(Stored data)

· · · ·

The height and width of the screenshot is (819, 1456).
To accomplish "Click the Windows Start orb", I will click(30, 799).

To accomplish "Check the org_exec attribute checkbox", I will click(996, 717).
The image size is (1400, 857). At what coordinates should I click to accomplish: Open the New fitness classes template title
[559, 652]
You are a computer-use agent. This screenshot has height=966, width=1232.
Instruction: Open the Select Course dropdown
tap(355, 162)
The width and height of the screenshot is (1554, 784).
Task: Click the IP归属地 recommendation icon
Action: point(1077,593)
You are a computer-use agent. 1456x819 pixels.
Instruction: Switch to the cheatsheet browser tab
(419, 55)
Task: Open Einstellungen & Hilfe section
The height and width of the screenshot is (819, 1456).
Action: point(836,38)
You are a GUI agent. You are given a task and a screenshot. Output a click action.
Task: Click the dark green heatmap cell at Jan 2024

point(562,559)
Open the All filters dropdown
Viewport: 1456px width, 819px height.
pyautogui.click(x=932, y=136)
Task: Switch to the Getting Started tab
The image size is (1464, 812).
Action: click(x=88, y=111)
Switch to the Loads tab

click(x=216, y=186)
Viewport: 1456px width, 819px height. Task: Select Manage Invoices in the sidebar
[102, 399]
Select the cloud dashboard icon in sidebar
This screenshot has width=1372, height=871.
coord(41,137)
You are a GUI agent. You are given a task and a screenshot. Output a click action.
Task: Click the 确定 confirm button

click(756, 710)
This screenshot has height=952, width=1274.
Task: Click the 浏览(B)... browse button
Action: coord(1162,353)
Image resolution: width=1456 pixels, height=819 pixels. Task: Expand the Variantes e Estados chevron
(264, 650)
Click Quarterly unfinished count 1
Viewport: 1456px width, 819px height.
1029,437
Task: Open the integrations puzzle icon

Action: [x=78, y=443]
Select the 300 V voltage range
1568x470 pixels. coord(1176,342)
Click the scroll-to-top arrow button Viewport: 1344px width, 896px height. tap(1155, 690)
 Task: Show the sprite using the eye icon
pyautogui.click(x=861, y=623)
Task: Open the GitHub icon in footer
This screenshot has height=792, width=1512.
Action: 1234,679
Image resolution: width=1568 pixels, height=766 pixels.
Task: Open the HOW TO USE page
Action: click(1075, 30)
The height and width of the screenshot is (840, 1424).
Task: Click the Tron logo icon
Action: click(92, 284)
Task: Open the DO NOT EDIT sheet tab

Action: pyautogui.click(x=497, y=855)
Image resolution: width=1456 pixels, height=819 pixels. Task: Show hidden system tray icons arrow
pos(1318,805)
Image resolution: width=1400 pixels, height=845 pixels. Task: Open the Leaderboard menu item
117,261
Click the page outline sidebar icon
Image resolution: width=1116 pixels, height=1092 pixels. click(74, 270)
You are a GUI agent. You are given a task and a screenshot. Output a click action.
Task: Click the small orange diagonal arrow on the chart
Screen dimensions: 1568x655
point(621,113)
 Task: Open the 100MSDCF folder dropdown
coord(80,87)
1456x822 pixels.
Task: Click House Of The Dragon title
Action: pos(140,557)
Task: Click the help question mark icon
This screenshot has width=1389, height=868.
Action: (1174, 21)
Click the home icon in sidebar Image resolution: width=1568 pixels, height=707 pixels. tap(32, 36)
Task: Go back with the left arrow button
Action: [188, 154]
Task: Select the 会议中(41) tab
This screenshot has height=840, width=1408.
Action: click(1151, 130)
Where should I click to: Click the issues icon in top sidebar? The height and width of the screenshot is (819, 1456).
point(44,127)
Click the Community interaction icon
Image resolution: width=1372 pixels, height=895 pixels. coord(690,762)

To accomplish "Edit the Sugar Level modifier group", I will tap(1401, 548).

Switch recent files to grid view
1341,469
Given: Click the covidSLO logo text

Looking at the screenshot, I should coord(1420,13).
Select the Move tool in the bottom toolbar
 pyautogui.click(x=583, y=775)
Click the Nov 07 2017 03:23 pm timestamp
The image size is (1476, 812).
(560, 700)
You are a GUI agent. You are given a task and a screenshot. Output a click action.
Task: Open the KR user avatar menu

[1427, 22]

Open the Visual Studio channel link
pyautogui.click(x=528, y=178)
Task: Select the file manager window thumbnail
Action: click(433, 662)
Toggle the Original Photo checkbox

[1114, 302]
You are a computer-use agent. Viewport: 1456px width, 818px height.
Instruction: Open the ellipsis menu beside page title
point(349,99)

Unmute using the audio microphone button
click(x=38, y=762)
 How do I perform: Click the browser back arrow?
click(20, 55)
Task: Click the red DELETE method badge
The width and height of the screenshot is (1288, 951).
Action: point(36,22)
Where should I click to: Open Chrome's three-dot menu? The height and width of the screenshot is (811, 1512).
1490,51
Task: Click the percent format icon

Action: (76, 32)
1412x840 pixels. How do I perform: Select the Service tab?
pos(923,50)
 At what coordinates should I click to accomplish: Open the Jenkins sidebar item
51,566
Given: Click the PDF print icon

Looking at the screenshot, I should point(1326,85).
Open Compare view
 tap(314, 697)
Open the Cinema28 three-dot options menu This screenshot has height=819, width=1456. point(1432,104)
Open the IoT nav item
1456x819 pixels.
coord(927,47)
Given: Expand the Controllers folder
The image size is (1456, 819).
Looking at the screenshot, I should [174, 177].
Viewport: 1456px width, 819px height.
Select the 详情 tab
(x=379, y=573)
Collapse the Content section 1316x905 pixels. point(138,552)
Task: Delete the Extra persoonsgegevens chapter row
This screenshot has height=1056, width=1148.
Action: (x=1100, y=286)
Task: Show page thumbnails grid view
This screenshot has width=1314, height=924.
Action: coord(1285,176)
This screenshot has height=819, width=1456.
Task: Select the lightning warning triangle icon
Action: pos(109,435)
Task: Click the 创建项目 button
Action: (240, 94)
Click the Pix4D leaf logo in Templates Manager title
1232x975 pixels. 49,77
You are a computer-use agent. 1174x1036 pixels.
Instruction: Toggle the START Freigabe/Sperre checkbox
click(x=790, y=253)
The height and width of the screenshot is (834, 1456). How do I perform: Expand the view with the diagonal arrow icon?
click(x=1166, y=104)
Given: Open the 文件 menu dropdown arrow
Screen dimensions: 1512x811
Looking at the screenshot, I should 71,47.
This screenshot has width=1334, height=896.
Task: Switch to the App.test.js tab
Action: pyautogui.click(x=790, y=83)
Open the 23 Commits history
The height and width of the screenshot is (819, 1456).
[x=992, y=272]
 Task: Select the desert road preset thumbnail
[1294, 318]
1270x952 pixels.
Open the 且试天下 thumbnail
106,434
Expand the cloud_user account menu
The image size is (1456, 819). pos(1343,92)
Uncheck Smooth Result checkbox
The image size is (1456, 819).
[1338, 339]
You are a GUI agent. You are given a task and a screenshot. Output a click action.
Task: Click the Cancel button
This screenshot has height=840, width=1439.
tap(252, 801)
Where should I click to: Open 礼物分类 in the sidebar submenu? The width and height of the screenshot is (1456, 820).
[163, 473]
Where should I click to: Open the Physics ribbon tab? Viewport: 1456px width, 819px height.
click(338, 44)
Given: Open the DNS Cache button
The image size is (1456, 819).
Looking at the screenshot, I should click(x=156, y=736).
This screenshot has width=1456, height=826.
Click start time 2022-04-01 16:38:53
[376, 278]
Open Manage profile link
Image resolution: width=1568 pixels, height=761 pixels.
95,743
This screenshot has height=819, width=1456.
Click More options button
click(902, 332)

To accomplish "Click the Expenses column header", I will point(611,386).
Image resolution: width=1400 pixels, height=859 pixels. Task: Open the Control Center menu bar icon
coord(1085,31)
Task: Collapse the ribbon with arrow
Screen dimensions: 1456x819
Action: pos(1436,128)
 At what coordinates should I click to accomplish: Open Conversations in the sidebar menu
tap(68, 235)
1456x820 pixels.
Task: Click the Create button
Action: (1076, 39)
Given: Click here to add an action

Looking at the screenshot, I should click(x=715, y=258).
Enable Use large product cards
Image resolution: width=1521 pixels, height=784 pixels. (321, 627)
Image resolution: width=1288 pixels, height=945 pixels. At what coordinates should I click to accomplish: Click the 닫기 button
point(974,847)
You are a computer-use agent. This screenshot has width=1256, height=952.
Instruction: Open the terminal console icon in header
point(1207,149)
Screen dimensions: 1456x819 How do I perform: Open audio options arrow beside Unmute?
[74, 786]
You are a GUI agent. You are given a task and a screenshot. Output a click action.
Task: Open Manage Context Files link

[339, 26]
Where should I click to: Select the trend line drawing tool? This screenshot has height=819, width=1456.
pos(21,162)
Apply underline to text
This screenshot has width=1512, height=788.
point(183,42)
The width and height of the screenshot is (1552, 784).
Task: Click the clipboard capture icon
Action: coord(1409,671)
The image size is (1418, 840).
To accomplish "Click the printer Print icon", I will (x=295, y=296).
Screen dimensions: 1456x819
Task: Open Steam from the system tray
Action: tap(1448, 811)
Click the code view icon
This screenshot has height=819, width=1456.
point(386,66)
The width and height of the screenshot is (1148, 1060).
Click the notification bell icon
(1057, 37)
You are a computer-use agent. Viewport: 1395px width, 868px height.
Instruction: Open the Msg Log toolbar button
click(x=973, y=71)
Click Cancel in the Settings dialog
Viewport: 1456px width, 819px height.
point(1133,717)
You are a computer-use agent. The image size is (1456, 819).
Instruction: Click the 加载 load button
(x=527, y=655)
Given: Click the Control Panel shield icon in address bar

· · · ·

In the entries above, restate word for word the lines between the one holding "Given: Click the PDF print icon" and the one holding "Given: Open the 文件 menu dropdown arrow", inclusive, and nothing besides.

**Response to this task**:
Given: Click the PDF print icon

Looking at the screenshot, I should point(1326,85).
Open Compare view
 tap(314, 697)
Open the Cinema28 three-dot options menu This screenshot has height=819, width=1456. point(1432,104)
Open the IoT nav item
1456x819 pixels.
coord(927,47)
Given: Expand the Controllers folder
The image size is (1456, 819).
Looking at the screenshot, I should [174, 177].
Viewport: 1456px width, 819px height.
Select the 详情 tab
(x=379, y=573)
Collapse the Content section 1316x905 pixels. point(138,552)
Task: Delete the Extra persoonsgegevens chapter row
This screenshot has height=1056, width=1148.
Action: (x=1100, y=286)
Task: Show page thumbnails grid view
This screenshot has width=1314, height=924.
Action: coord(1285,176)
This screenshot has height=819, width=1456.
Task: Select the lightning warning triangle icon
Action: pos(109,435)
Task: Click the 创建项目 button
Action: (240, 94)
Click the Pix4D leaf logo in Templates Manager title
1232x975 pixels. 49,77
You are a computer-use agent. 1174x1036 pixels.
Instruction: Toggle the START Freigabe/Sperre checkbox
click(x=790, y=253)
The height and width of the screenshot is (834, 1456). How do I perform: Expand the view with the diagonal arrow icon?
click(x=1166, y=104)
Given: Open the 文件 menu dropdown arrow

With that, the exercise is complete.